____ Supplied passage

See the illustration below.



Data transformations

The data transformations are defined in .sql files in the models\ directory. The data transformations are organized in a standard set of sub directories:
  • 1_input,
  • 2_entities,
  • 3_events,
  • 4_event_logs,
  • 5_business_logic.
The .sql files are written in Jinja SQL, which allows you to insert Jinja statements inside plain SQL queries. When dbt runs all .sql files, each .sql file results in a new view or table in the database.
Typically, the .sql files have the following structure:
  1. With statements: One or more with statements to include the required sub tables.

    • {{ ref(‘My_table) }} refers to table defined by another .sql file.
    • {{ source(var("schema_sources"), 'My_table') }} refers to an input table.
  2. Main query: The query that defines the new table.
  3. Final query: Typically a query like Select * from table is used at the end. This makes it easy to make sub-selections while debugging.
    docs image

For more tips on how to write transformations effectively, see Tips for writing SQL

Adding source tables

To add a new source table to the dbt project, it must be listed in models\schema\sources.yml. This way, other models can refer to it by using {{ source(var("schema_sources"), 'My_table_raw') }}. See the illustration below for an example.


Important: Each new source table must be listed in sources.yml.
Note:

The suffix _raw is added to source tables table names when loading data. For example, a table called my_table should be referred to as my_table_raw.

For more detailed information, see the official dbt documentation on Sources.

Data output

The data transformations must output the data model that is required by the corresponding app; each expected table and field must be present.

Practically, this means that the tables in the models\5_business_logic should not be deleted. Also, the output fields in the corresponding queries should not be removed.

________

- **What to do**:
a. Answer each question from the dbt transformations text, one per line:
(i) What suffix is added to source table names when data is loaded?
(ii) In which file must every new source table be listed?
(iii) What does each .sql file produce in the database when dbt runs?
b. According to the dbt transformations text, why should the tables in models\5_business_logic and the output fields in their queries not be removed? Explain in one to three sentences.

____ Data

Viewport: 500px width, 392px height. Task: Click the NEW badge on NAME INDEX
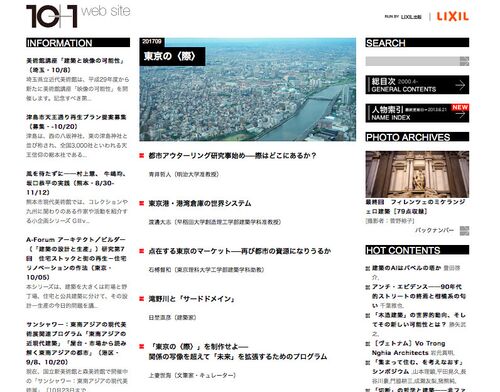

________

- **Complete answers**:
a.
(i) _raw
(ii) models\schema\sources.yml
(iii) A new view or table

b. The data transformations must output the data model that the corresponding app requires, so each expected table and field must be present. Deleting those tables or removing their output fields would break that requirement.